Welche Frist und welche Kosten gelten?
Grundsätzlich ist unverzüglich, spätestens innerhalb eines Monats nach Eingang zu reagieren. Bei besonderer Komplexität oder einer hohen Zahl von Anträgen kann eine Verlängerung um weitere zwei Monate zulässig sein. Darüber und über die Gründe muss innerhalb des ersten Monats informiert werden. Die erste Datenkopie ist grundsätzlich unentgeltlich. Für weitere Kopien und offensichtlich unbegründete oder exzessive Anträge enthält die DSGVO besondere Regeln. Eine pauschale Bearbeitungsgebühr für jede erste Auskunft ist damit nicht vereinbar.

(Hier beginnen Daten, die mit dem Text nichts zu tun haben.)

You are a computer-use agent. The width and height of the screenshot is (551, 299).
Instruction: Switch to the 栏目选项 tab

Identitätsprüfung und Rechte Dritter
Bei begründeten Zweifeln an der Identität dürfen zusätzliche erforderliche Informationen angefordert werden. Eine vollständige Ausweiskopie ist nicht automatisch in jedem Fall notwendig. Der Verantwortliche muss zugleich verhindern, dass Daten einer unberechtigten Person offengelegt werden. Rechte und Freiheiten anderer können den Umfang oder die Darstellungsform begrenzen. Häufig kommen gezielte Schwärzungen in Betracht. Eine mögliche Betroffenheit Dritter rechtfertigt nicht ohne Weiteres eine vollständige Verweigerung sämtlicher Informationen. Auch Geheimhaltungsinteressen müssen konkret geprüft und mit den Auskunftsrechten in Einklang gebracht werden.

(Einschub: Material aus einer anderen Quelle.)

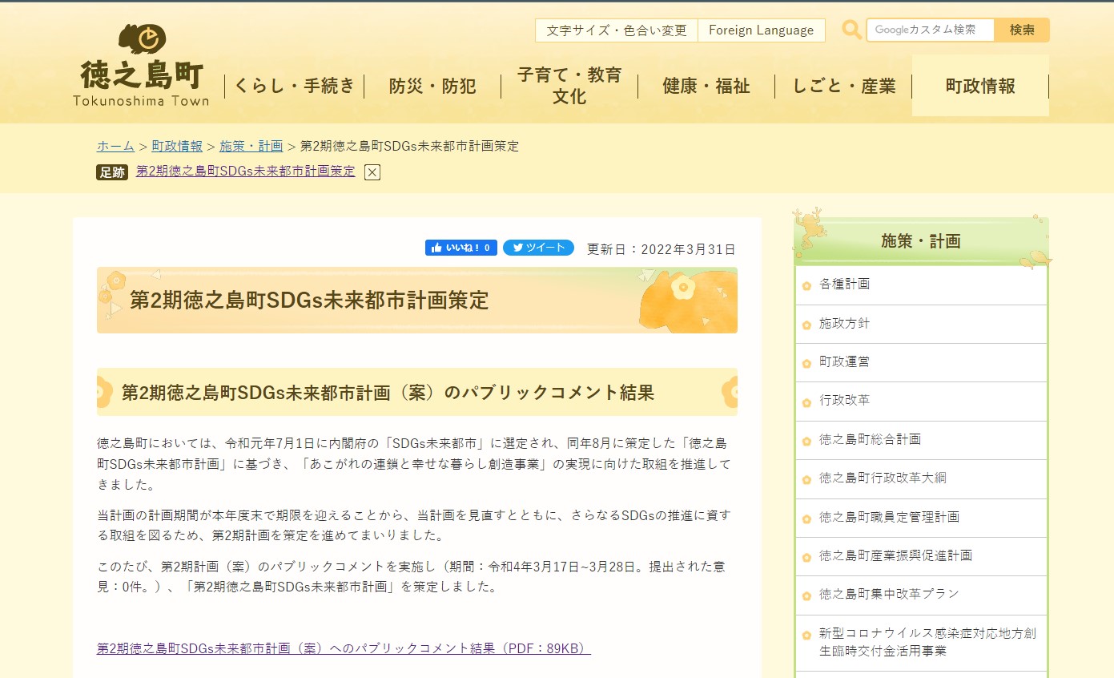Click the Tokunoshima Town logo
This screenshot has width=1114, height=678.
[140, 63]
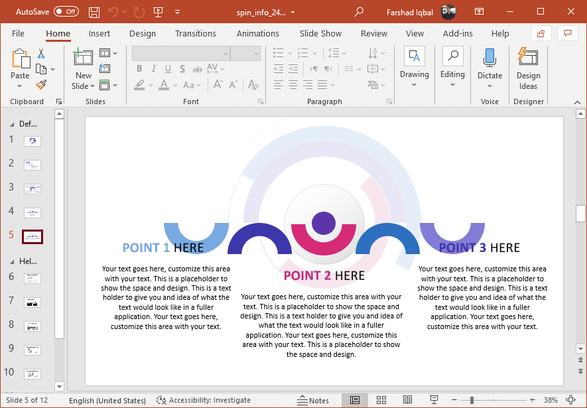Toggle AutoSave switch
587x408 pixels.
click(66, 12)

Wie sollte eine Anfrage vorbereitet werden?
Eine Anfrage sollte den Verantwortlichen eindeutig erreichen und die eigene Person ausreichend identifizierbar machen. Hilfreich sind Kundennummer, verwendete E-Mail-Adresse oder ein nachvollziehbarer Bezug zur Geschäftsbeziehung. Eine besondere juristische Formulierung ist nicht erforderlich. Eingangsdatum und Antwort sollten dokumentiert werden. Fehlen wesentliche Informationen, können diese gezielt nachgefordert werden. Bei anhaltenden Problemen kommen eine Beschwerde bei der Aufsichtsbehörde und gerichtliche Durchsetzung in Betracht; ein zusätzlicher Schadensersatzanspruch setzt weitere Voraussetzungen voraus. Eine nachvollziehbare Gliederung der Antwort erleichtert es, fehlende Daten und unklare Angaben gezielt zu erkennen.